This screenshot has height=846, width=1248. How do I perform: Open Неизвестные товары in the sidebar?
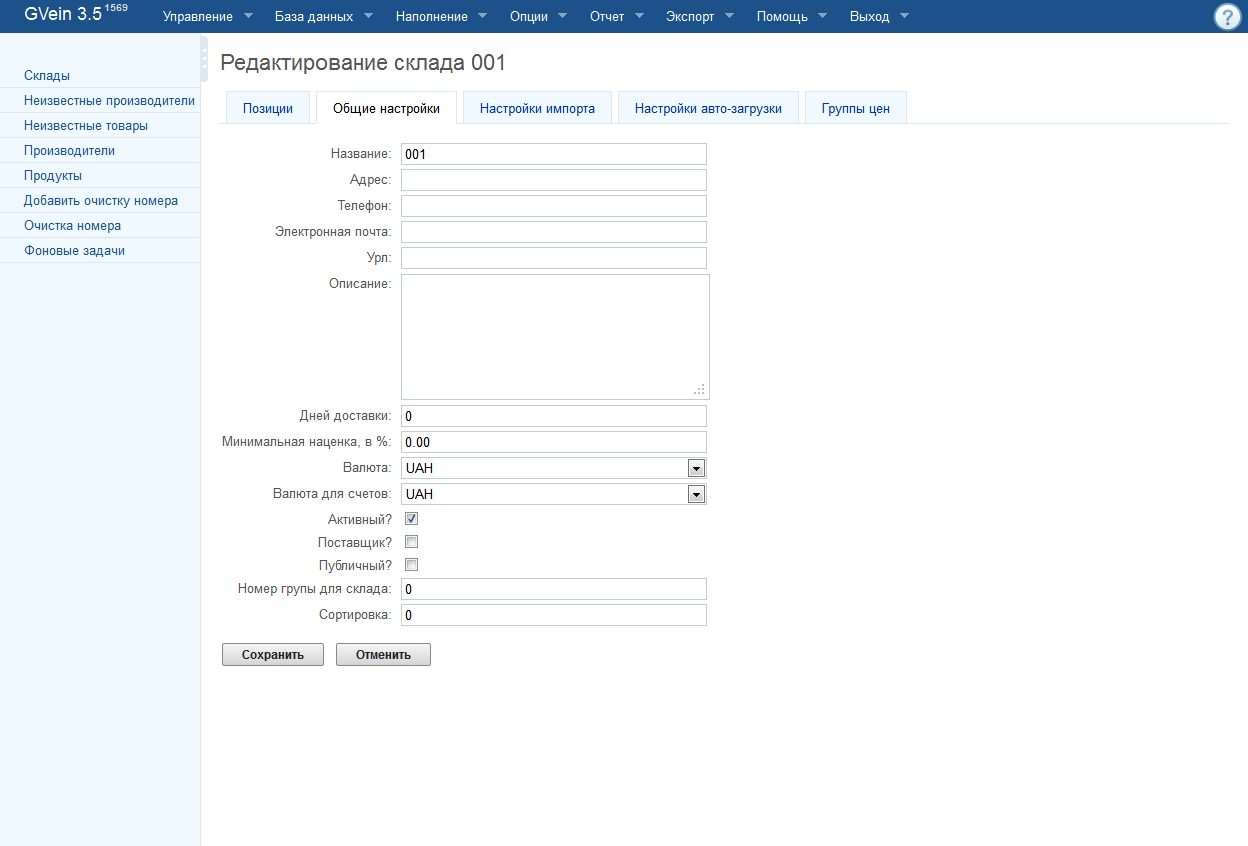86,126
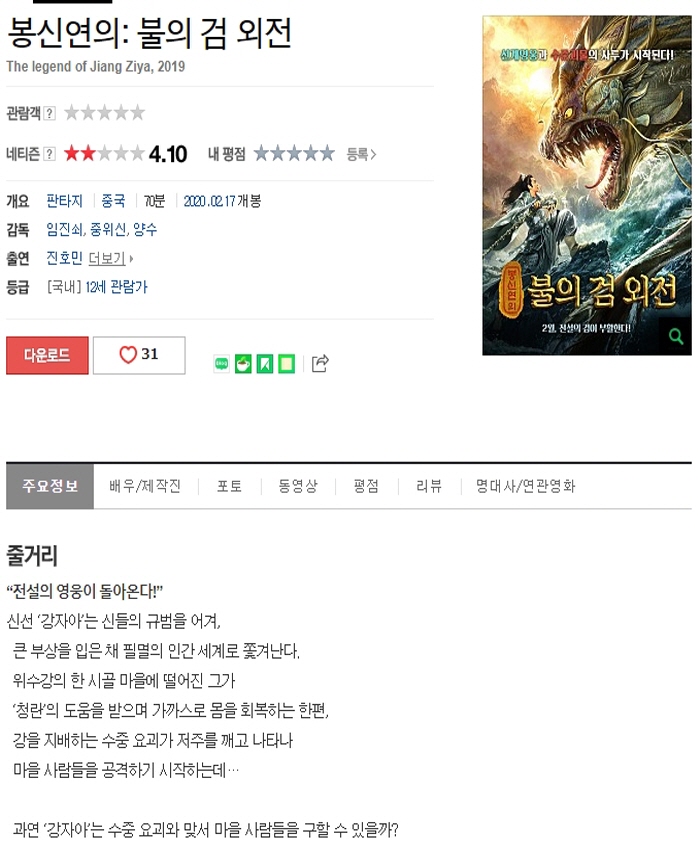Click the help icon next to 네티즌
This screenshot has height=852, width=700.
click(49, 154)
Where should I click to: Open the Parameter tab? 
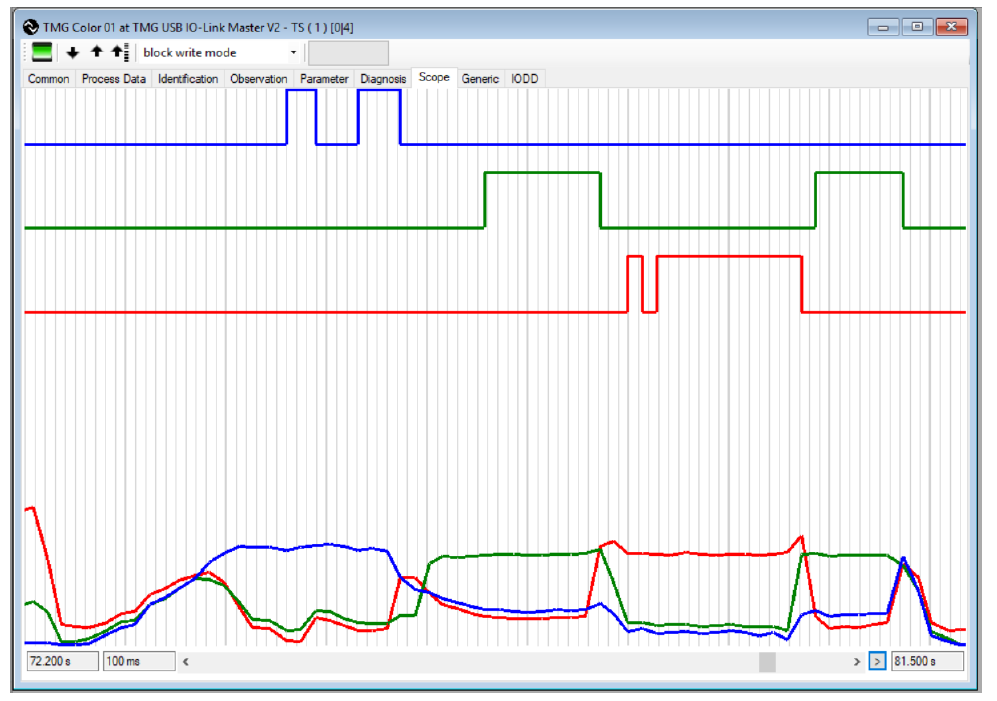pyautogui.click(x=325, y=79)
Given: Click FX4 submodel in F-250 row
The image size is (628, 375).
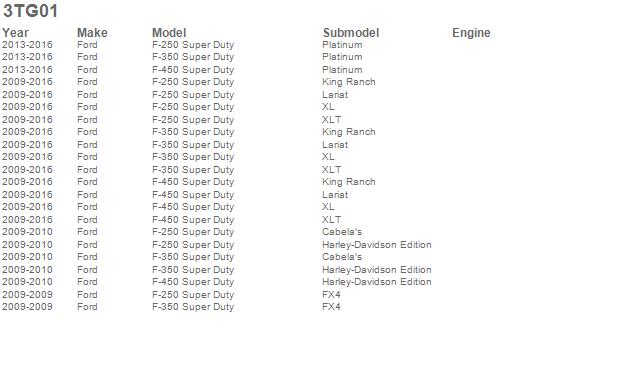Looking at the screenshot, I should tap(331, 295).
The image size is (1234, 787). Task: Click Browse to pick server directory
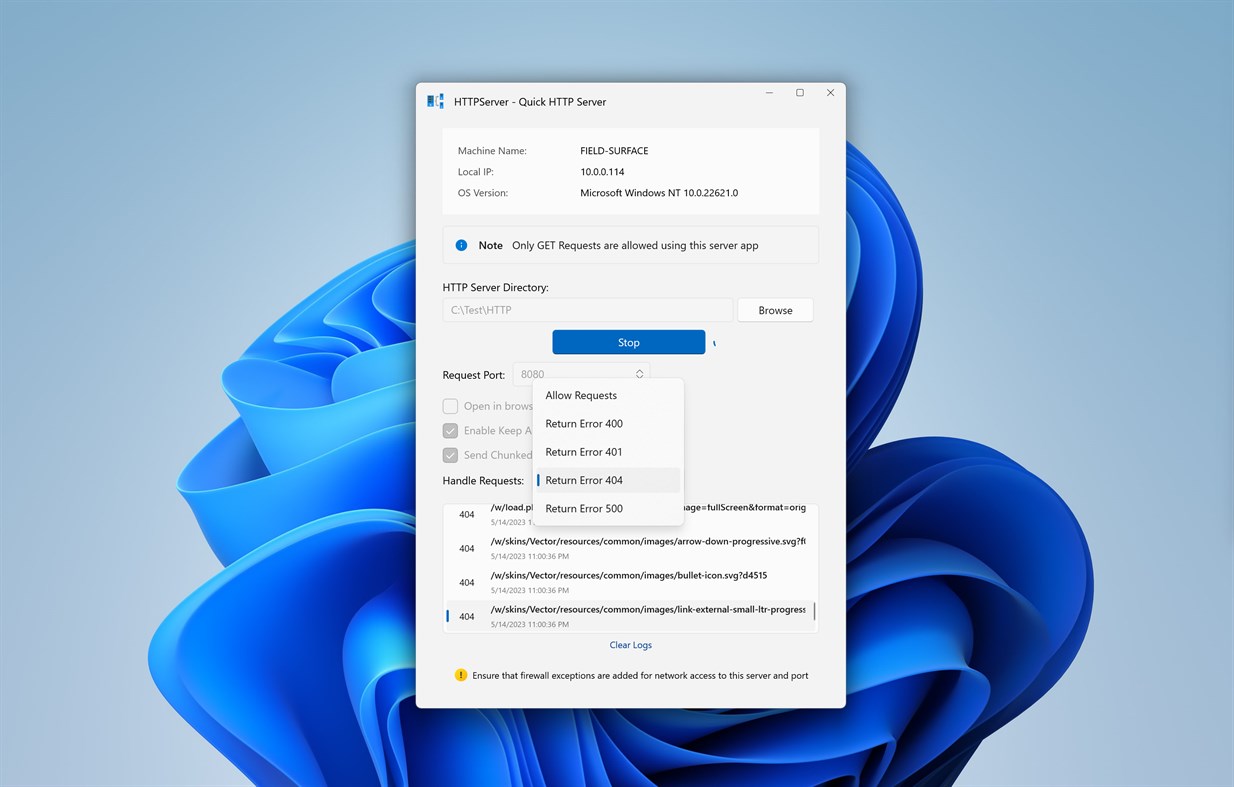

__What to work on__. Leave out the pictures, and write out exactly the lines from the line containing "The image size is (628, 375)." through the end of the records above.

__Your response__.
The image size is (628, 375).
Looking at the screenshot, I should tap(331, 295).
The image size is (1234, 787). Task: Click Browse to pick server directory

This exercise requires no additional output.